## Complete the following
a – Reproduce word for word the part of the piece on choosing a niche that opens with the words containing "In the aftermath" and closes with "to my niche.".
b – In the piece on choosing a niche, list every sentence that contains the word "niche," leaving out the heading.

[Start Source]

In the aftermath of the passage of the 2017 tax law, I heard a lot of colleagues asking “How are you advising your small-business clients on the 20% deduction on pass-through income?” And I realized I hadn’t thought about that, nor many of the other items in the new tax law. I felt overwhelmed and inadequate.
It then dawned on me, “You know, Meg. Dear overwhelmed, stressed-out Meg. If all your clients were women early-to-mid career in tech, then you’d only need to deeply understand a tiny fraction of the new tax law!” The same logic applies to any financial-planning topic. I only have to understand it to the extent that it affects my niche.
Call it lazy. Call it shrewd. But that’s how I decided to focus only on my niche. It narrowed the scope of what I needed to know, and made it easier to become an expert in the things that matter to my niche.
Benefits of a Niche
When I started working with a business coach in late 2017 (Master of The Right Question, Elizabeth Jetton), one of the first things we clarified was my firm’s purpose. Having a niche was essential to creating a meaningful, helpful purpose.

[End Source]
[Start Source excerpt]

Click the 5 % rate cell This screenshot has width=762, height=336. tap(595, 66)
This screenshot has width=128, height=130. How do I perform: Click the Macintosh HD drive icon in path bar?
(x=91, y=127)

[End Source excerpt]

## Solution set
a –
In the aftermath of the passage of the 2017 tax law, I heard a lot of colleagues asking “How are you advising your small-business clients on the 20% deduction on pass-through income?” And I realized I hadn’t thought about that, nor many of the other items in the new tax law. I felt overwhelmed and inadequate.
It then dawned on me, “You know, Meg. Dear overwhelmed, stressed-out Meg. If all your clients were women early-to-mid career in tech, then you’d only need to deeply understand a tiny fraction of the new tax law!” The same logic applies to any financial-planning topic. I only have to understand it to the extent that it affects my niche.
Call it lazy. Call it shrewd. But that’s how I decided to focus only on my niche. It narrowed the scope of what I needed to know, and made it easier to become an expert in the things that matter to my niche.

b –
- I only have to understand it to the extent that it affects my niche.
- But that’s how I decided to focus only on my niche.
- It narrowed the scope of what I needed to know, and made it easier to become an expert in the things that matter to my niche.
- Having a niche was essential to creating a meaningful, helpful purpose.